STATED EXERCISE:
Find each line in the items below that contains the word "coordinates", and copy those lines.

RECORDS TO PROCESS:
------------------------------------------------------------------------

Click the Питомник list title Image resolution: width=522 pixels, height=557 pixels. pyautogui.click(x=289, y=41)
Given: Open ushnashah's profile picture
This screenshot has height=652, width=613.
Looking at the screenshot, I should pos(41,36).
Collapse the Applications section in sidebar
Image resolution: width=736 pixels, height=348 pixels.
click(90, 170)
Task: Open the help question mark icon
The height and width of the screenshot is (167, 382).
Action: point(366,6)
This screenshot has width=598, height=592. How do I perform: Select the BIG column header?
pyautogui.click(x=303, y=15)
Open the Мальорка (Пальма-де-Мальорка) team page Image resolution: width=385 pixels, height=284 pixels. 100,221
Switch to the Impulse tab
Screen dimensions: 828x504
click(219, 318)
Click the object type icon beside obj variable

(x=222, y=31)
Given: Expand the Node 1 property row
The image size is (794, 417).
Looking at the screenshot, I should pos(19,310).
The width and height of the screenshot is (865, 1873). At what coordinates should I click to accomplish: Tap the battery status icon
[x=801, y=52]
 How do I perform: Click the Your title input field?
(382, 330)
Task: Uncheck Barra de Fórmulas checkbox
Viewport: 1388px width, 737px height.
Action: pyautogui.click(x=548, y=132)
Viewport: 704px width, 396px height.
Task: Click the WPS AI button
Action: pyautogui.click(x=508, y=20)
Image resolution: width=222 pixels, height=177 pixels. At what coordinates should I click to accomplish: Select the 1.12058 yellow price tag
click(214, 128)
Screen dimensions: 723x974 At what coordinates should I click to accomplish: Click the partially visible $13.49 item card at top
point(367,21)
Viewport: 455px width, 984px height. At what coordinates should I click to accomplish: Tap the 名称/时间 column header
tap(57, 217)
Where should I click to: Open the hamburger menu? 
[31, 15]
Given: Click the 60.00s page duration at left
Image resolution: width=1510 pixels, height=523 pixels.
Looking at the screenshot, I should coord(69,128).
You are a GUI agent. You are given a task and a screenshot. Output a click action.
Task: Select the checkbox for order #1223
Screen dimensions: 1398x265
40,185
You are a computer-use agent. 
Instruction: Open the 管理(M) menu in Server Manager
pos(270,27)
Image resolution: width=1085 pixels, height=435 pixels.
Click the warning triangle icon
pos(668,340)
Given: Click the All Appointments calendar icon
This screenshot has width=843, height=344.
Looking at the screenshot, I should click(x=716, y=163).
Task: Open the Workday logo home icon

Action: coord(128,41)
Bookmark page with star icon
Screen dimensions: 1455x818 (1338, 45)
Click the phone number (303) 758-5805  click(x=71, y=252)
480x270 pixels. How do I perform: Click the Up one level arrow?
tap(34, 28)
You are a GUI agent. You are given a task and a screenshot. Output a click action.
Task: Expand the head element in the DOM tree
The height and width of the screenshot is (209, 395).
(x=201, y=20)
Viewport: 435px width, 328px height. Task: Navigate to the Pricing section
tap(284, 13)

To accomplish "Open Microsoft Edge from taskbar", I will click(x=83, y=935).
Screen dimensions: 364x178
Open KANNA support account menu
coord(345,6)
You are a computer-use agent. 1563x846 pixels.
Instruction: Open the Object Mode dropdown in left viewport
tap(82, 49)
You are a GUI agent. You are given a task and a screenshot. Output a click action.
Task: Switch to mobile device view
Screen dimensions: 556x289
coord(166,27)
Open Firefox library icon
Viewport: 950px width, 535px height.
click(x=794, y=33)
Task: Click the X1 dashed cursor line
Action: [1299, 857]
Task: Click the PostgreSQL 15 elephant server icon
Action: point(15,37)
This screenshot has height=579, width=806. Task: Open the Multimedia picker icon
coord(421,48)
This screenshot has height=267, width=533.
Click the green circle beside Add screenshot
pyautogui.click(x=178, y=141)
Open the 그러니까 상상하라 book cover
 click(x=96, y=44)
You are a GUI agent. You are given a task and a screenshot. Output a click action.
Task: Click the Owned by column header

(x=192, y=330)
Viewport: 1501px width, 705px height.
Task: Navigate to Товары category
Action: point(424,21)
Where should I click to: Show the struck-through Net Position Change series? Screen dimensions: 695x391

------------------------------------------------------------------------

COMPLETE RESPONSE:
The width and height of the screenshot is (865, 1873). At what coordinates should I click to accomplish: Tap the battery status icon
Image resolution: width=222 pixels, height=177 pixels. At what coordinates should I click to accomplish: Select the 1.12058 yellow price tag
Screen dimensions: 723x974 At what coordinates should I click to accomplish: Click the partially visible $13.49 item card at top
Viewport: 455px width, 984px height. At what coordinates should I click to accomplish: Tap the 名称/时间 column header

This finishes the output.